Tiuta has today announced that it is will no longer be accepting regulated loan applications.
The company noted that regulated business did not form part of its ‘core’ business.
Martin Kearns, Head of Strategic Policy at Tiuta, commented:“Following a complete review of the business strategy Tiuta has decided that it will stick to what it excels at, namely secured bridging lending to professional and experienced customers. There is an enormous demand for such loans in the UK and we have the funding lines and expertise to remain the number one provider in this market. Our current bridging loan lending figures are increasing month by month which shows this part of the market continues to thrive.
“As such we have also decided that we will no longer accept any regulated loans for the foreseeable future as, in the event of a loan default, it can take up to a year to have the loan capital repaid which is not acceptable to our stakeholders. Plus the regulated part of Tiuta’s business made up only 2% of our entire loan book value and we feel the additional time and resource this takes can no longer be justified.

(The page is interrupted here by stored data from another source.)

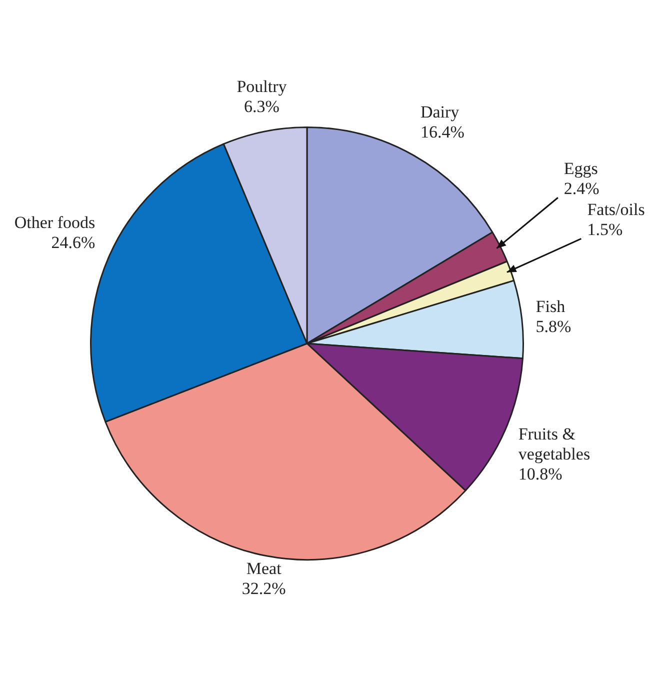  What do you see at coordinates (262, 86) in the screenshot?
I see `slice-label: Poultry` at bounding box center [262, 86].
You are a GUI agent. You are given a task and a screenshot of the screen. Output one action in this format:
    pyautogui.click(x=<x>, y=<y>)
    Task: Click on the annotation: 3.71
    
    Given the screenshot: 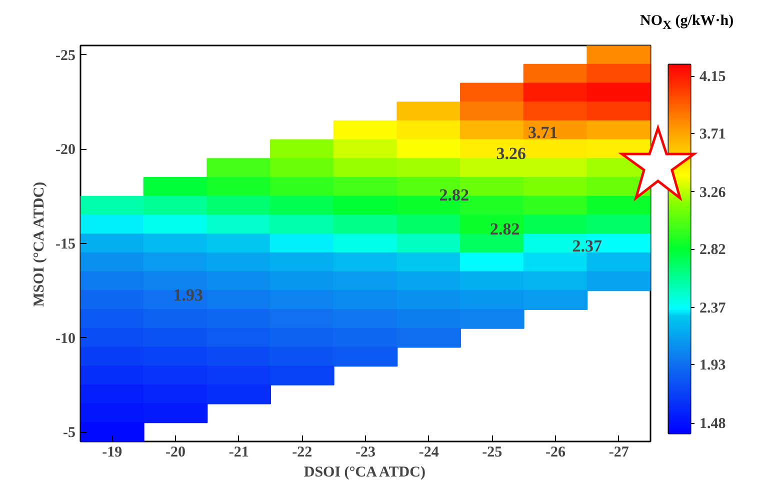 What is the action you would take?
    pyautogui.click(x=543, y=132)
    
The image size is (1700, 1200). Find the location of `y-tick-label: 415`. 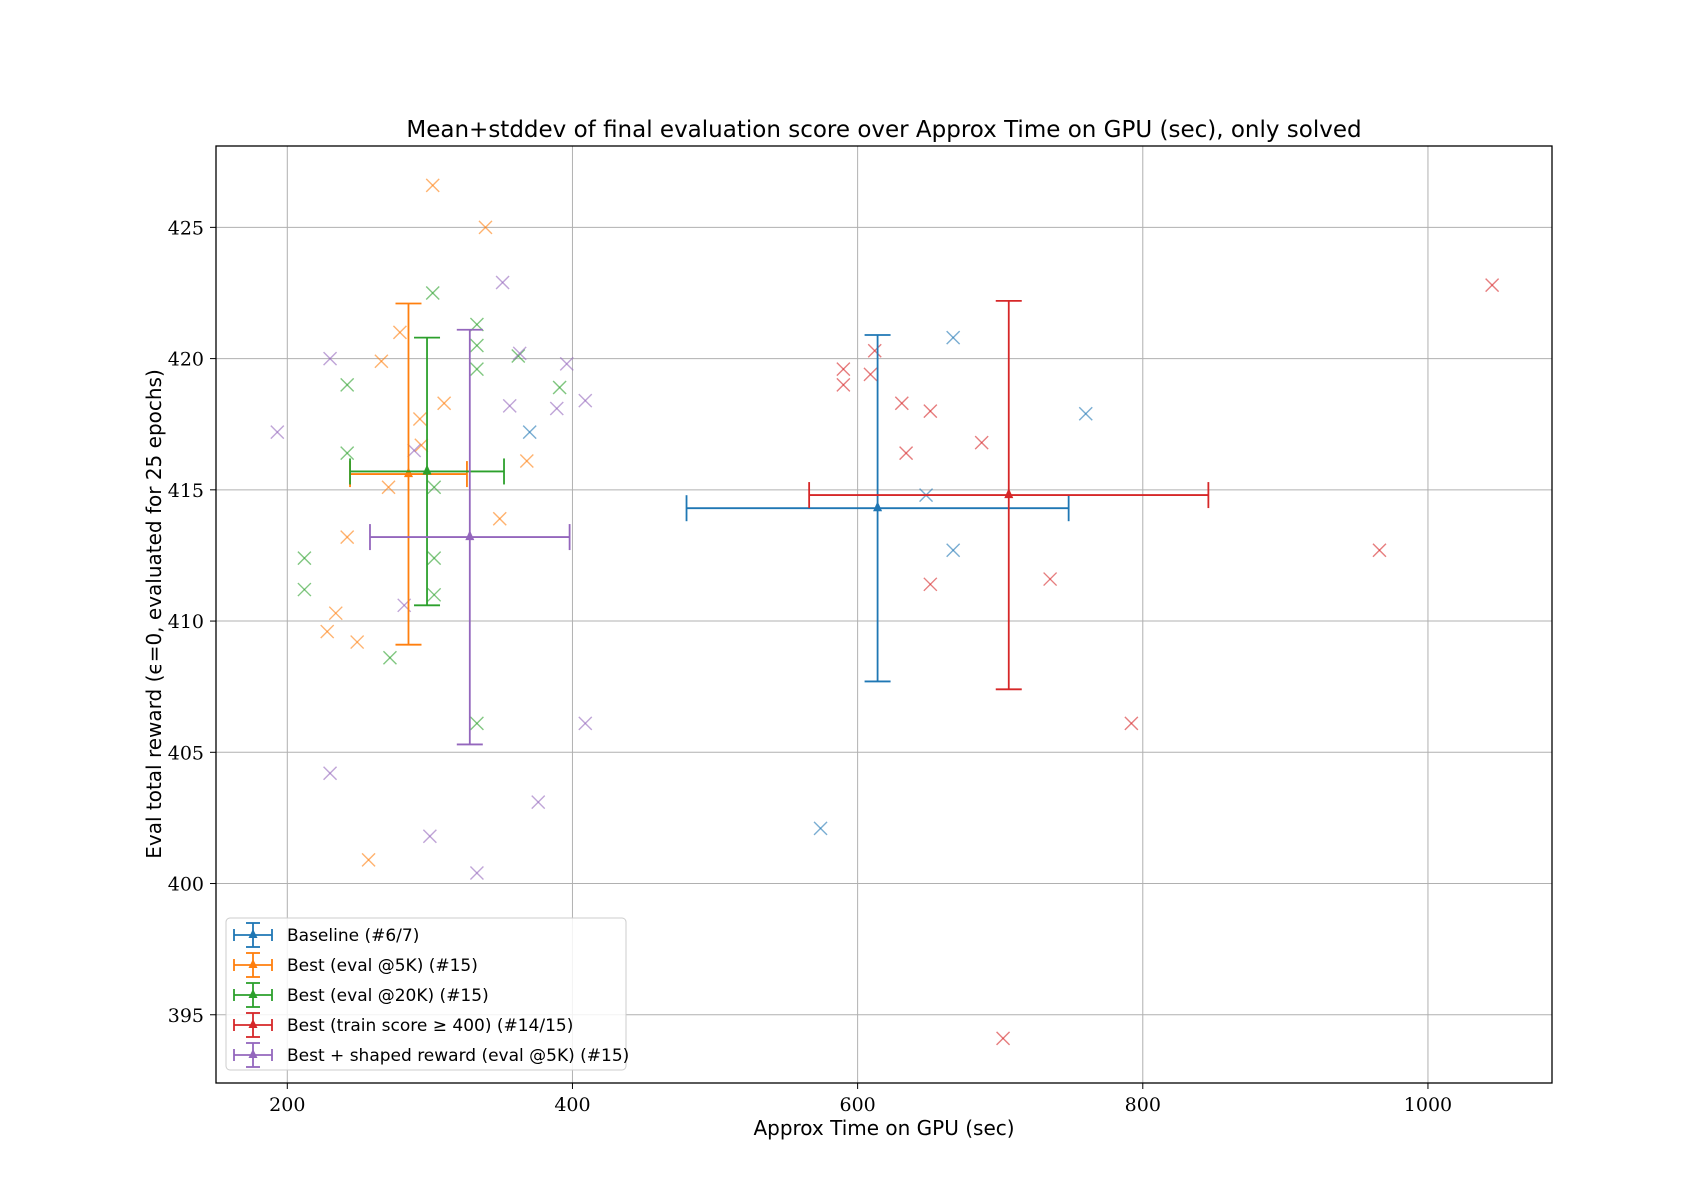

“The review has clearly highlighted that we should now focus all our efforts on the core business which is dealing with professionals who use bridging loans to often renovate or add value to a property, and then replace our loan with a standard mortgage after maximising the value of the property. We believe our track record in the sector is second to none and already we are on course for our best trading month on record in May, with the outlook for June looking even better.
“As a result of this decision we have decided to voluntarily remove our permission to offer regulated loans but remain an authorised business to manage and administer our regulated loan book.”
Mike Davies, Chairman of Connaught Asset Management, said: “As one of the main funders of Tiuta’s loan book we fully support this decision as clearly it is in our investors’ best interests to ensure that if a loan ever does default in the loan book, the capital can be reclaimed and reinvested as quickly as possible. Also the intention of the monies we lend through our funds is to the professional client wanting to bridge a property for property renovation, predominantly in the buy-to-let arena; lending into the residential mortgage market has never been our focus. We have always discouraged regulated loan activity for this reason which is why it has always been such a small part of Tiuta’s business.”
Tiuta’s decision to opt out of the regulated sector of bridging finance comes at a time when several lenders have taken the opposite strategic approach by applying for FSA regulation.
It is, however, apparent that whilst many lenders feel that regulation may be necessary and obligatory in the future, at this point unregulated loans are far more abundant.